[PROVIDED DATA]:
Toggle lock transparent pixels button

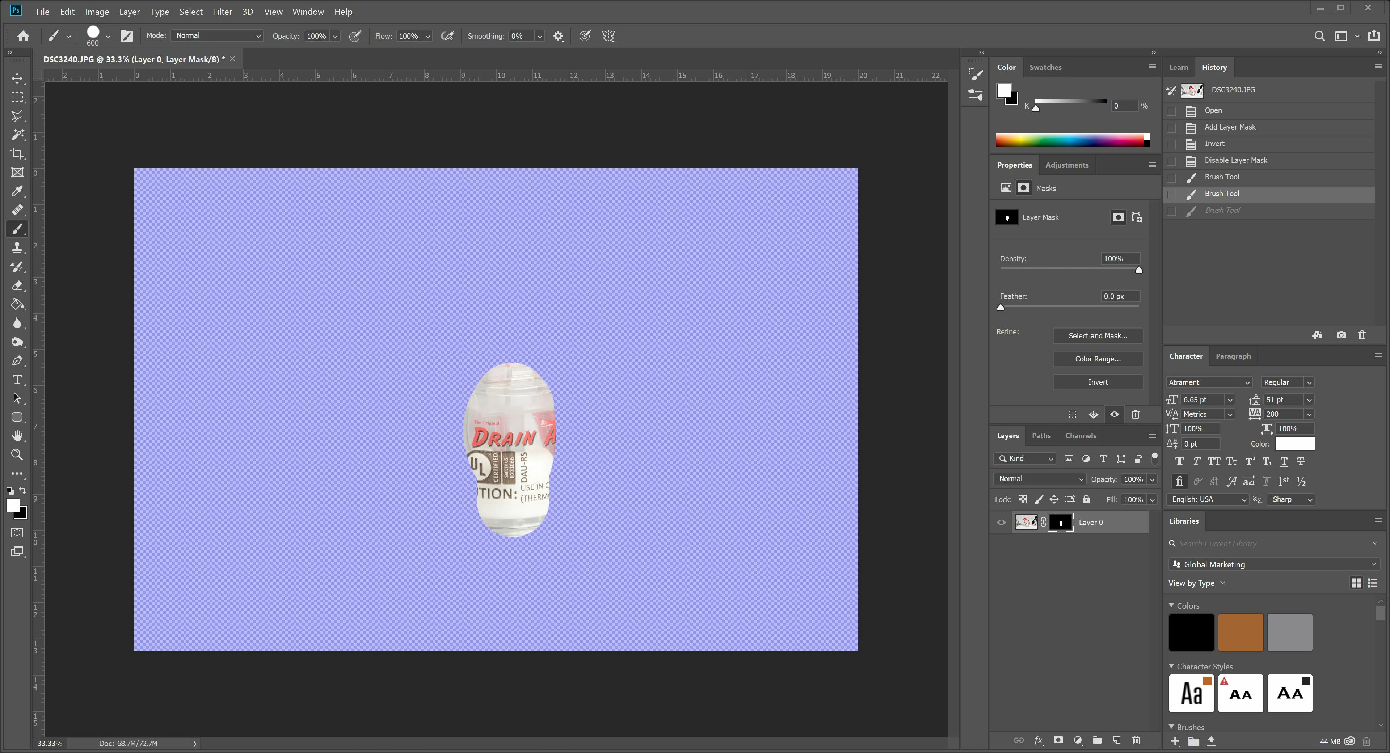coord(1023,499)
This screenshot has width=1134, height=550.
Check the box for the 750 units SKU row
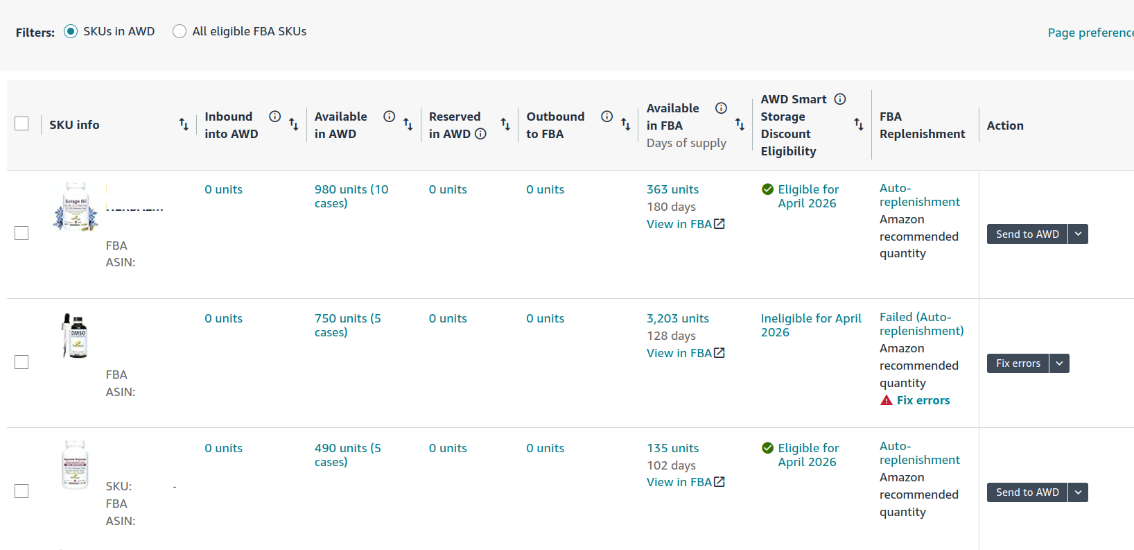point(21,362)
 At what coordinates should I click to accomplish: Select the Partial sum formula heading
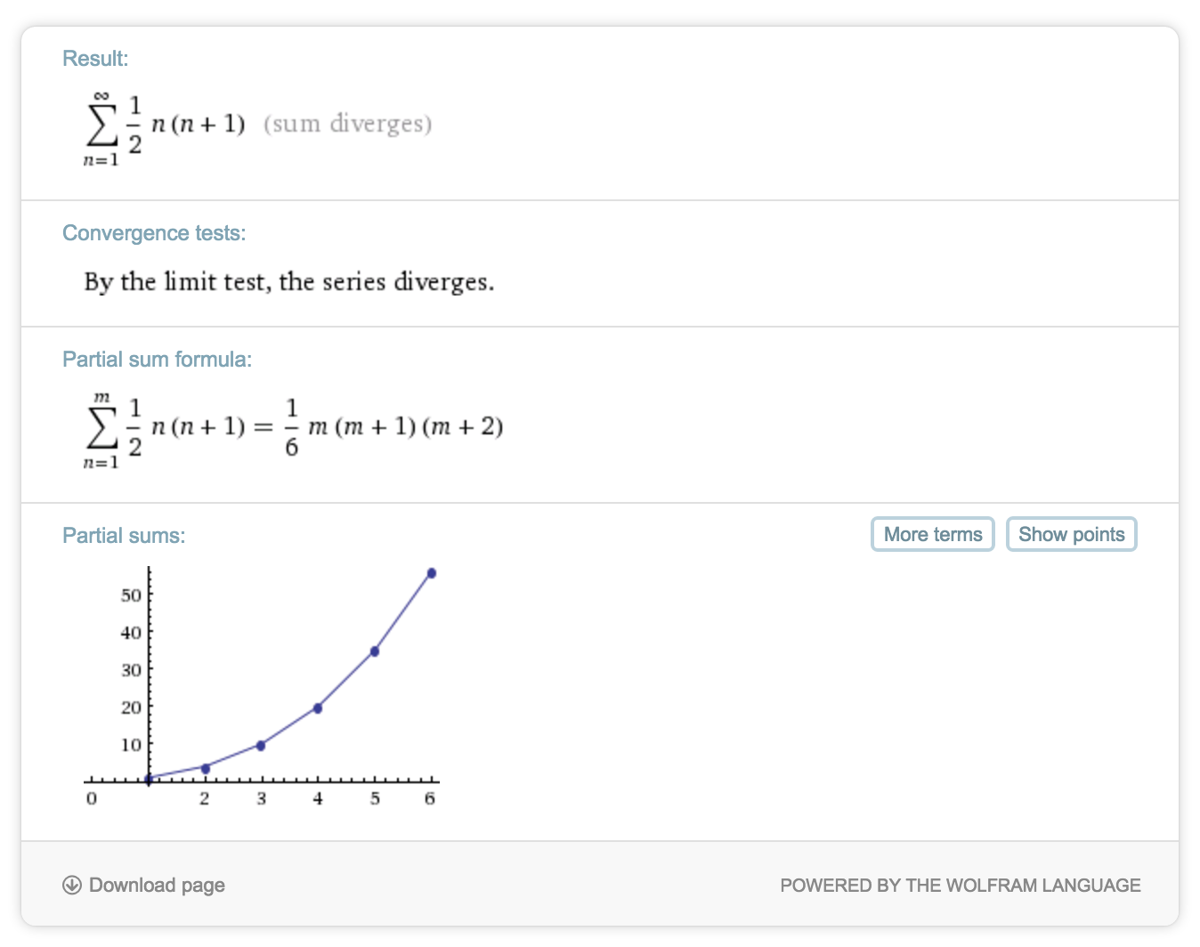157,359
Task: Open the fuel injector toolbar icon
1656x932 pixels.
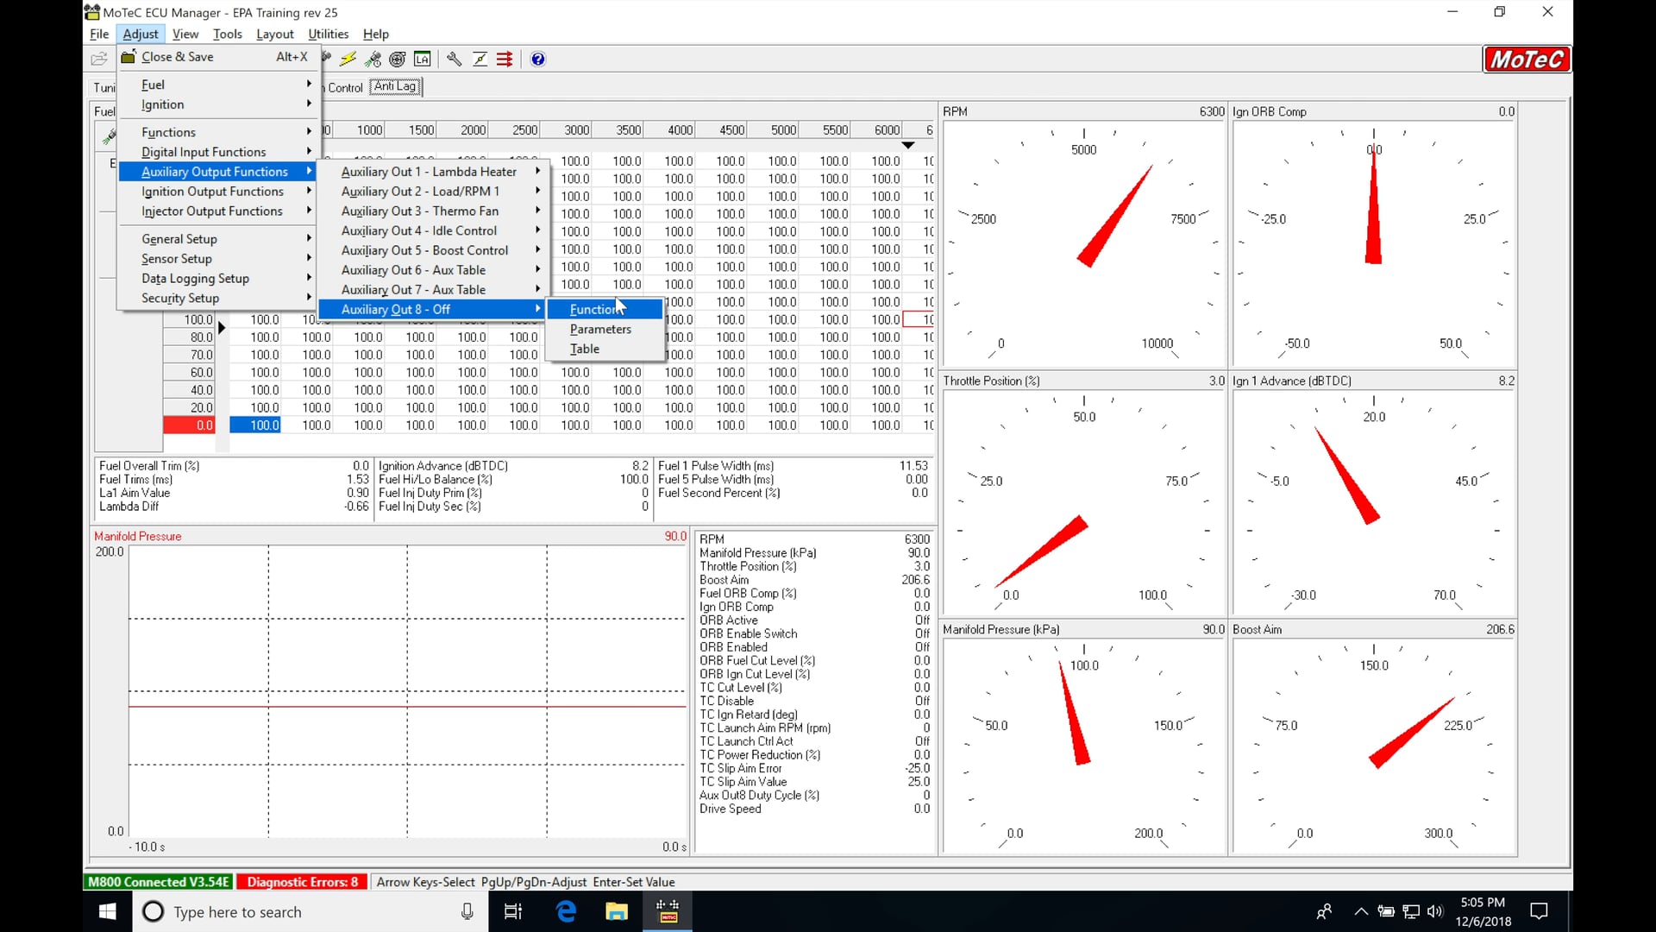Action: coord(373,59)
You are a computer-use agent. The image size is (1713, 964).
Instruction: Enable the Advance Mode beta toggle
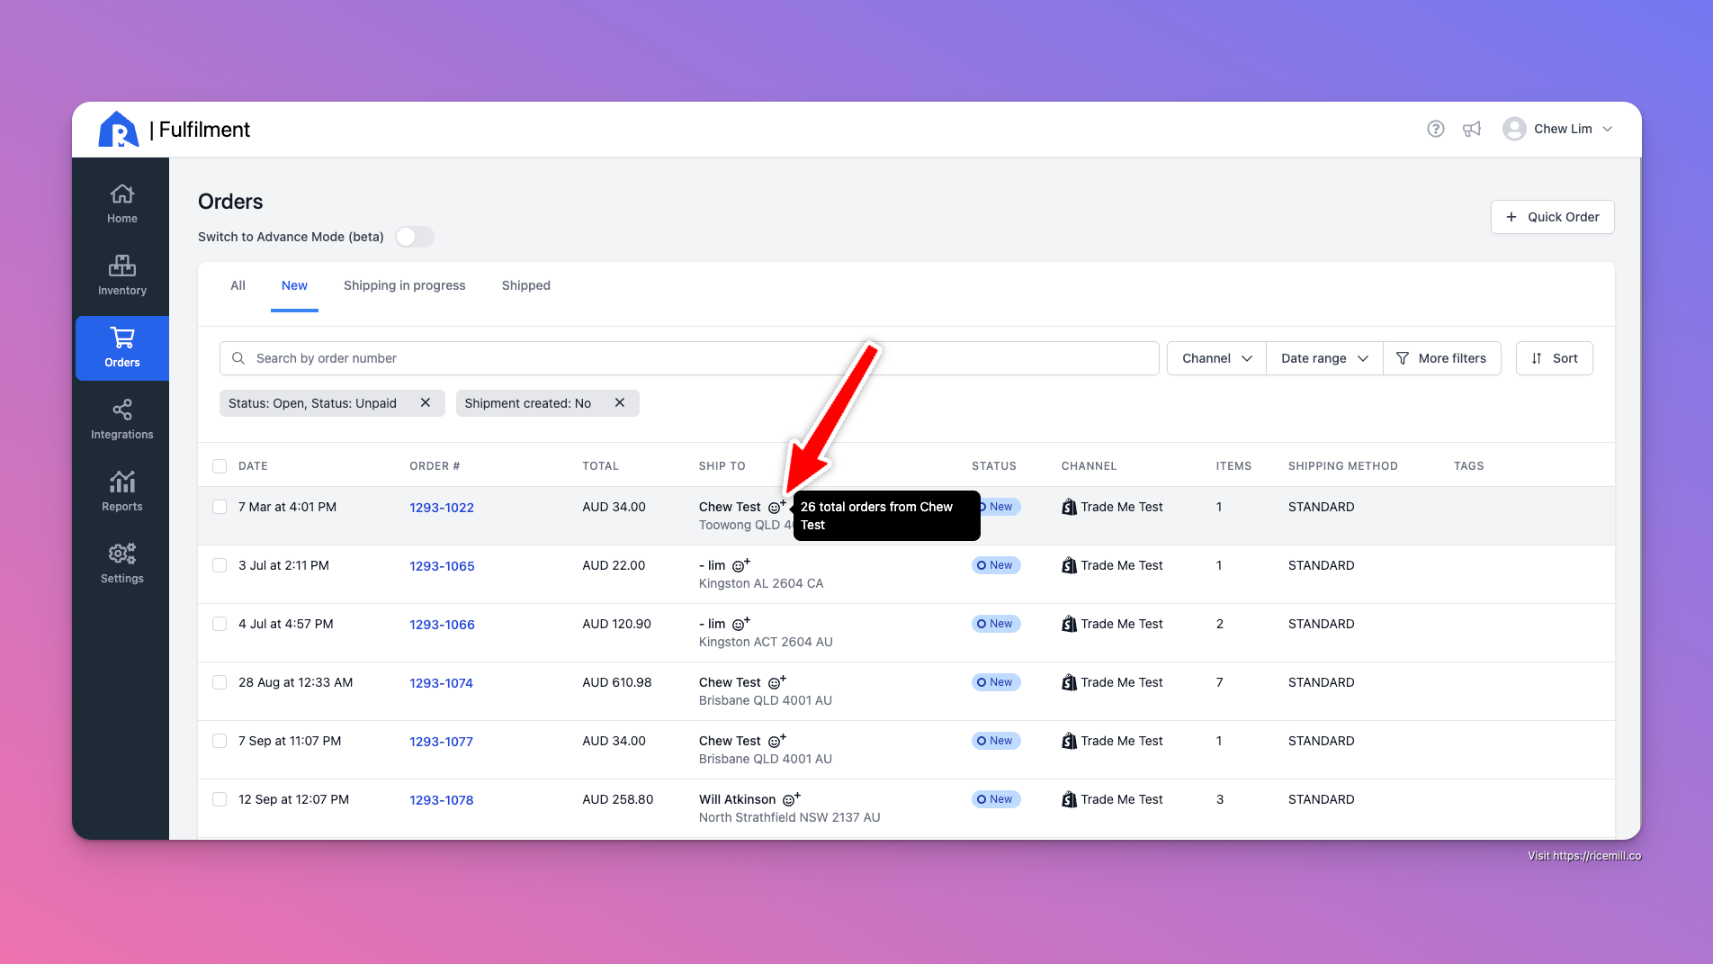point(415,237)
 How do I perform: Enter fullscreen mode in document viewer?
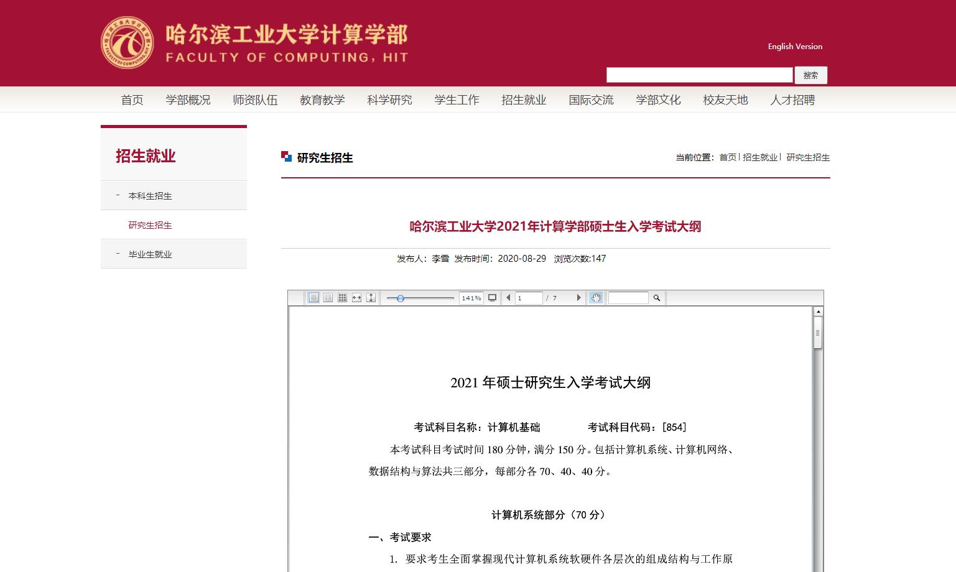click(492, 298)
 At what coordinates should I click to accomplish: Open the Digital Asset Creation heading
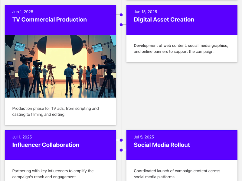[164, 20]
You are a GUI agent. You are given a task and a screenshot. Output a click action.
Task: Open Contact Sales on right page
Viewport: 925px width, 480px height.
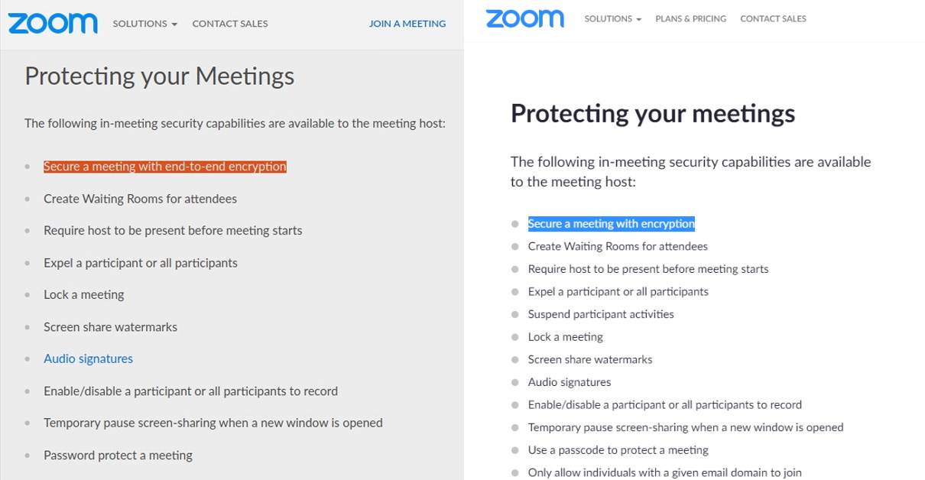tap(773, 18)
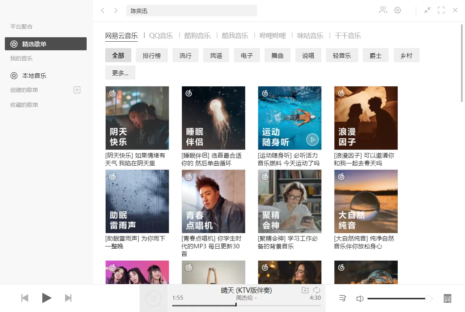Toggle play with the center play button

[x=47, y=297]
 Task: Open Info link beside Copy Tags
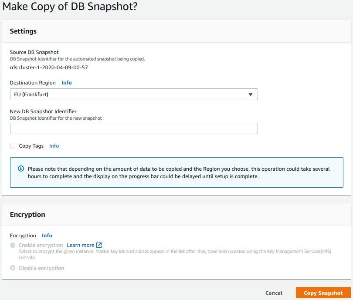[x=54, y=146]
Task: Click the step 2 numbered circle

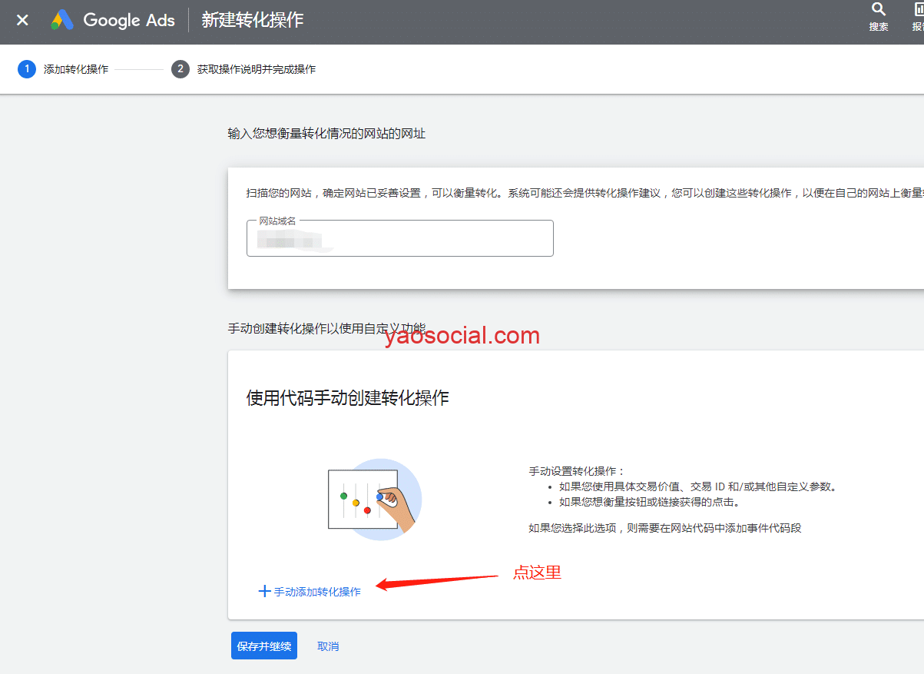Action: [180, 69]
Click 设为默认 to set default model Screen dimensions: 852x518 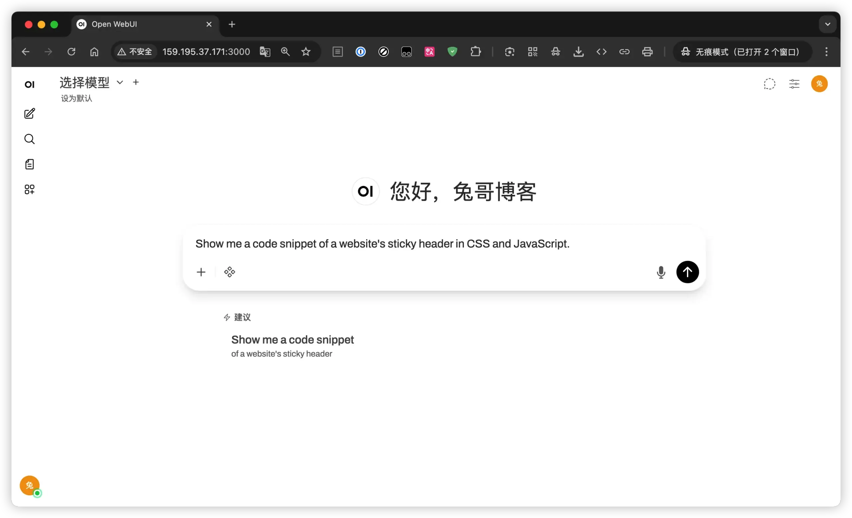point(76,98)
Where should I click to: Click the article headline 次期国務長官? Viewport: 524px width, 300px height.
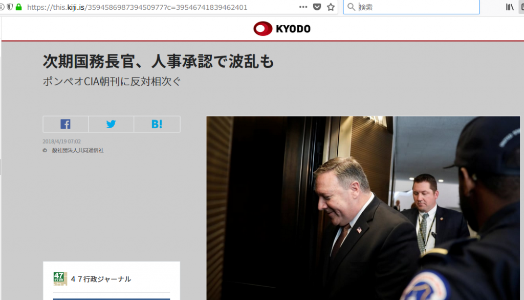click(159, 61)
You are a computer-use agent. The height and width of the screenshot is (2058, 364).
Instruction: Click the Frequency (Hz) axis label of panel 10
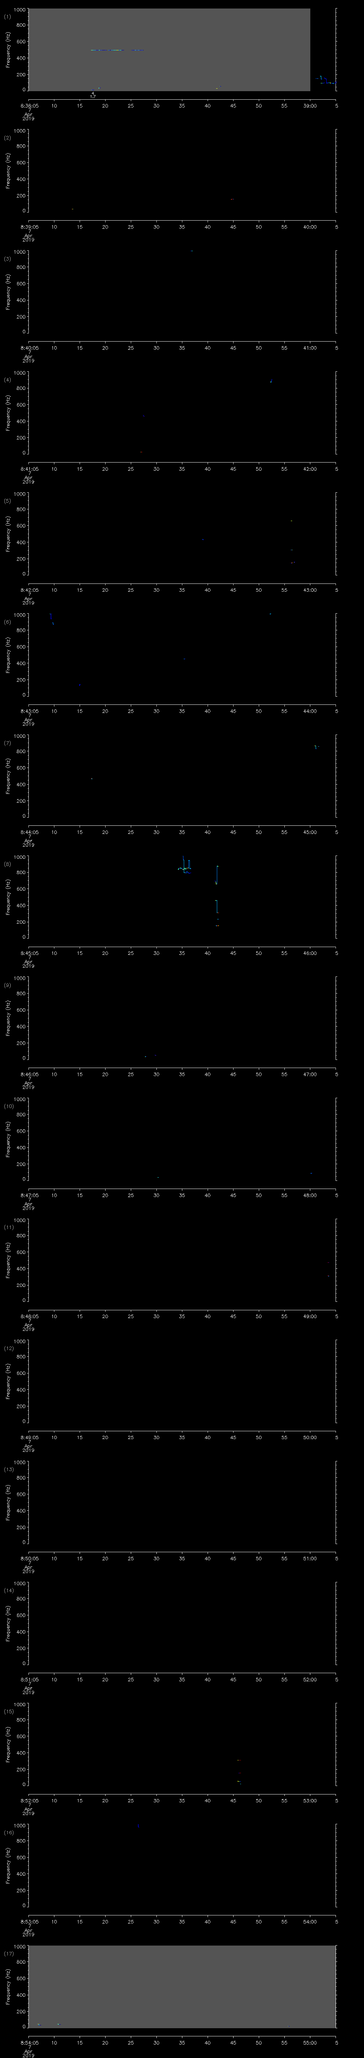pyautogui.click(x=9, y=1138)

[DIRECTIONS]: Please count the lines in the entries above that contain the word "accomplish" and reply with only the number.

[SOLVED PROBLEM]: 2